### Stored data entries
*** Block opens ***

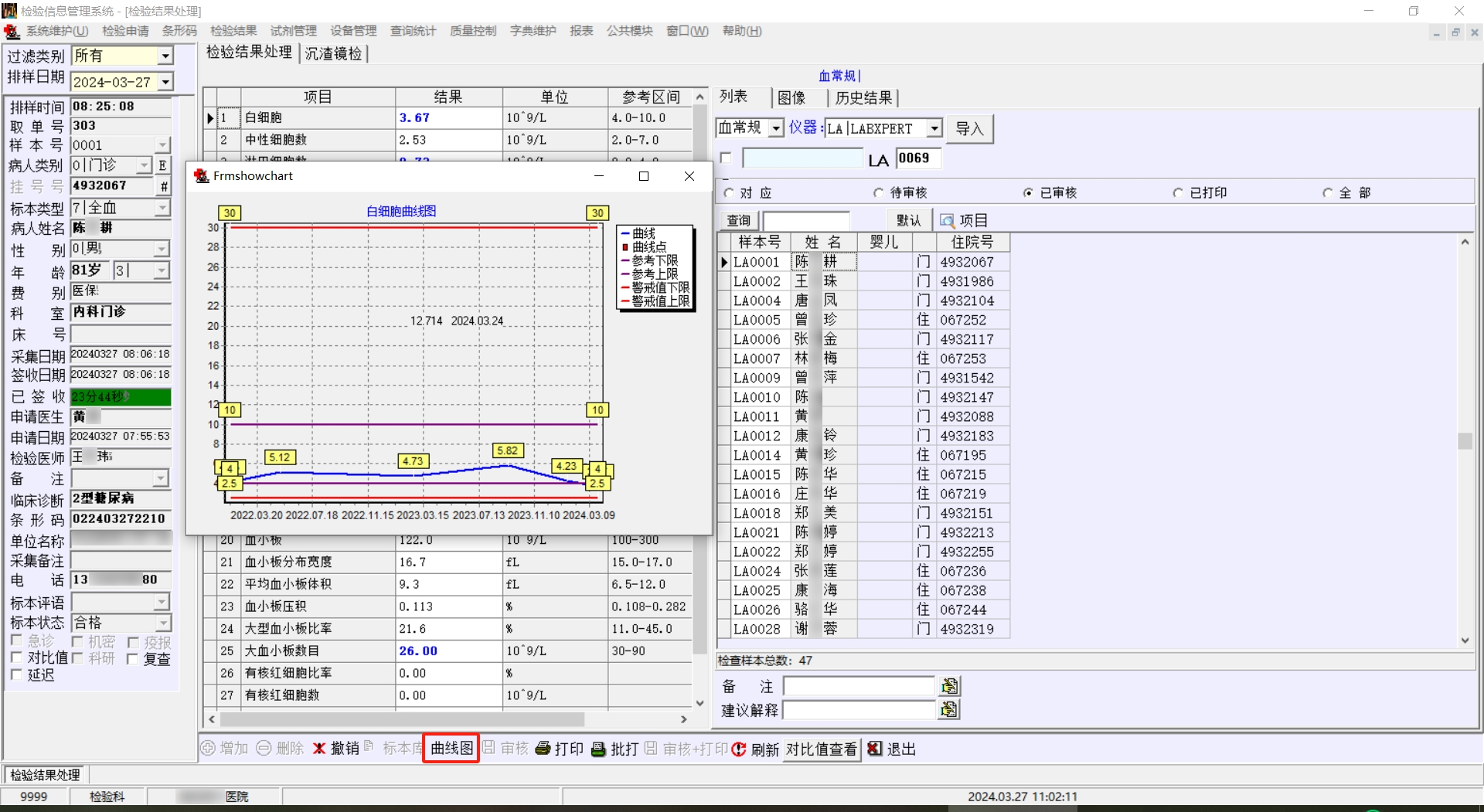Select the 已打印 radio button

click(x=1178, y=193)
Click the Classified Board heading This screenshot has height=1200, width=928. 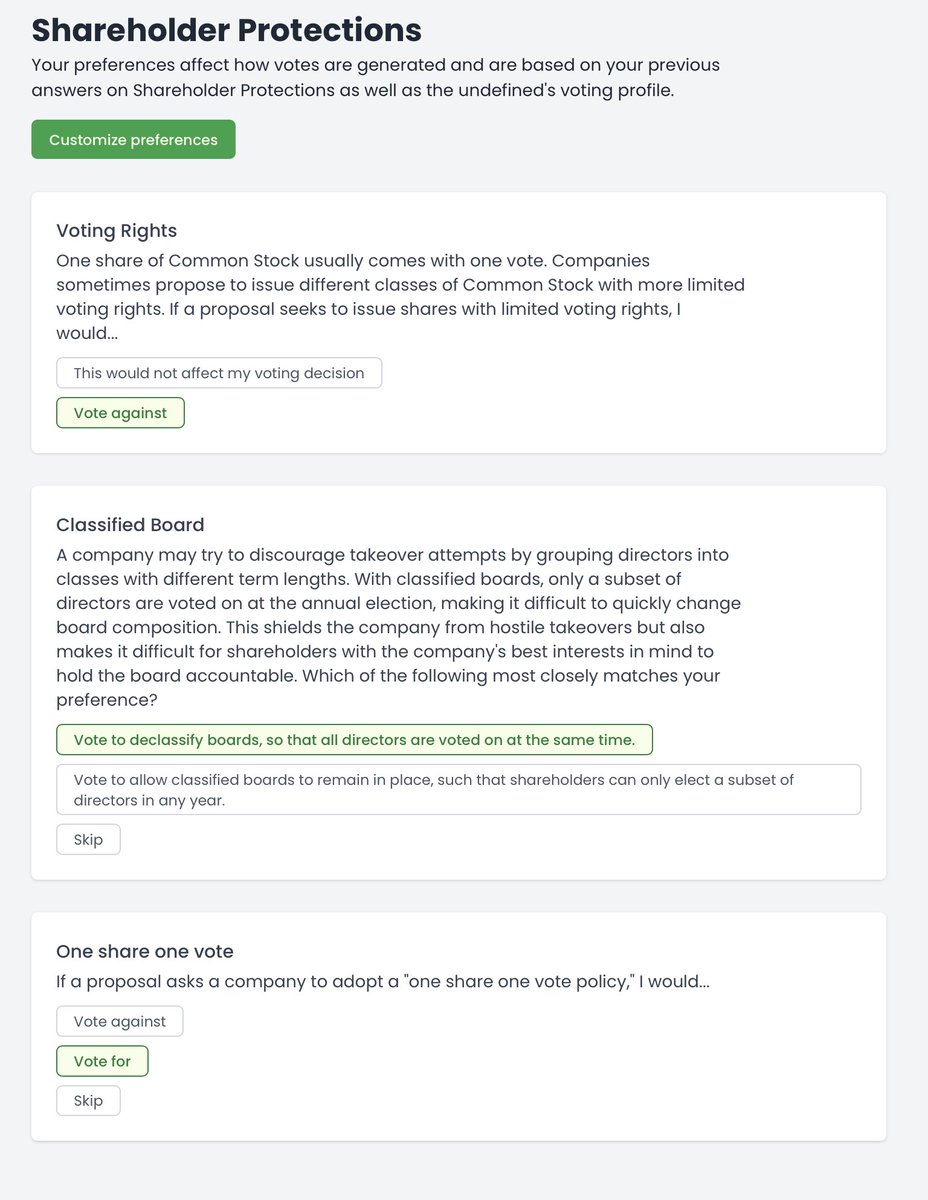pyautogui.click(x=130, y=525)
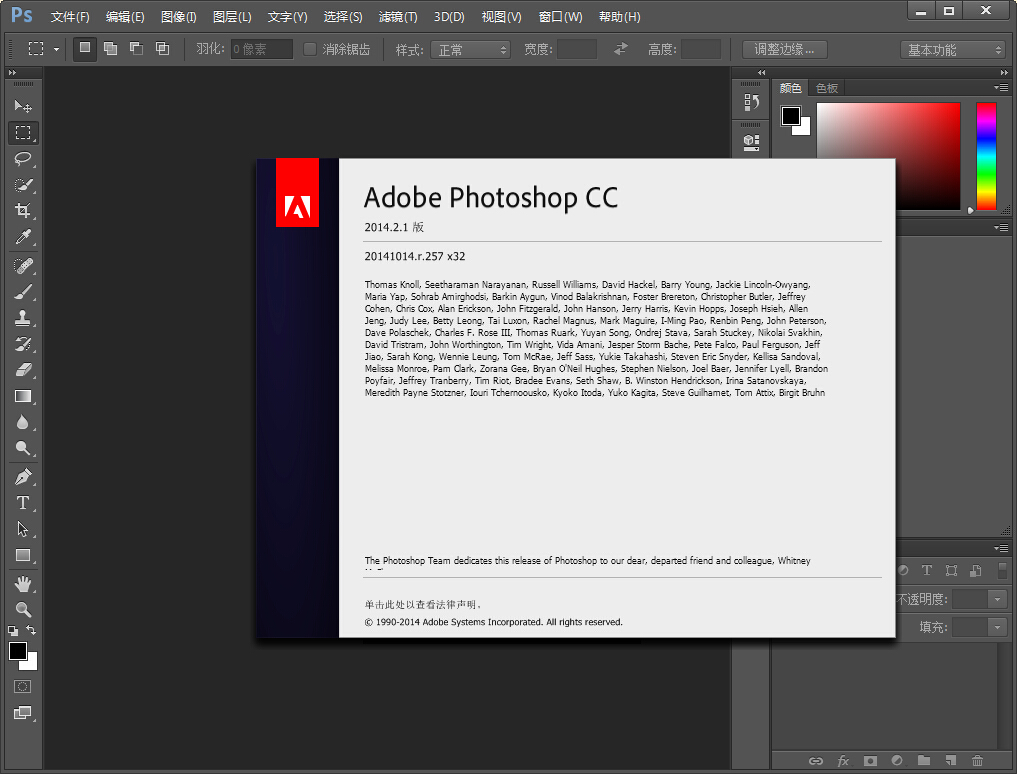Click the 单击此处以查看法律声明 link
Viewport: 1017px width, 774px height.
point(424,605)
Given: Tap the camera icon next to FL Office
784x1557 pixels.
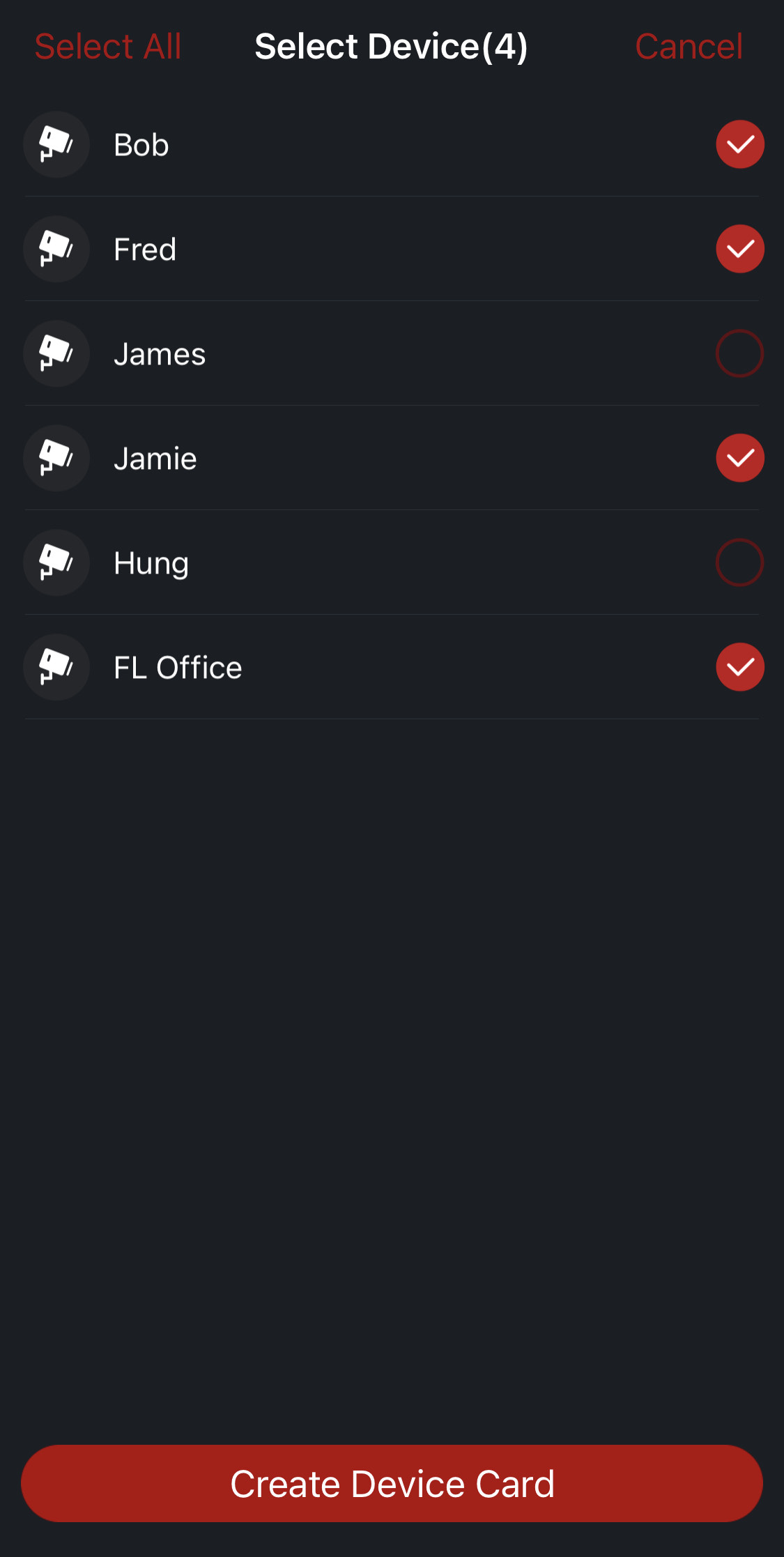Looking at the screenshot, I should tap(56, 667).
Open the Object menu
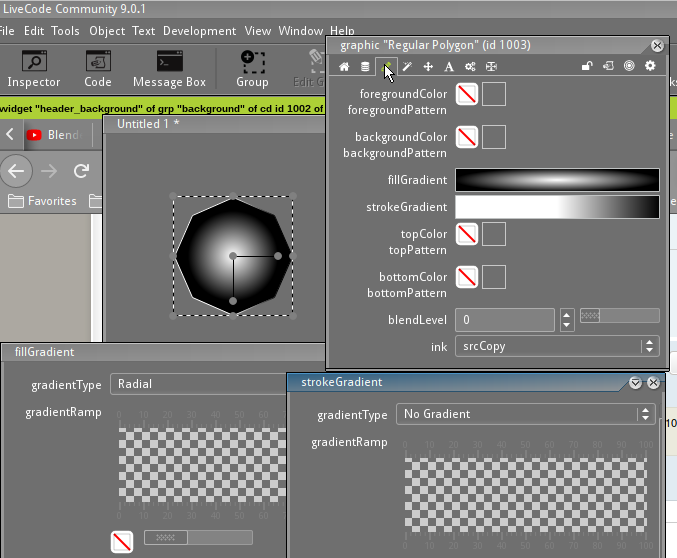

*** Block closes ***

### Exercise objective
Write out exactly the lines beginning with the line that holds "Given: Tap the camera icon next to FL Office" and ending with the final line of the data, both ends included, without the pictures.

### Output below
Given: Tap the camera icon next to FL Office
784x1557 pixels.
Looking at the screenshot, I should tap(56, 667).
Open the Object menu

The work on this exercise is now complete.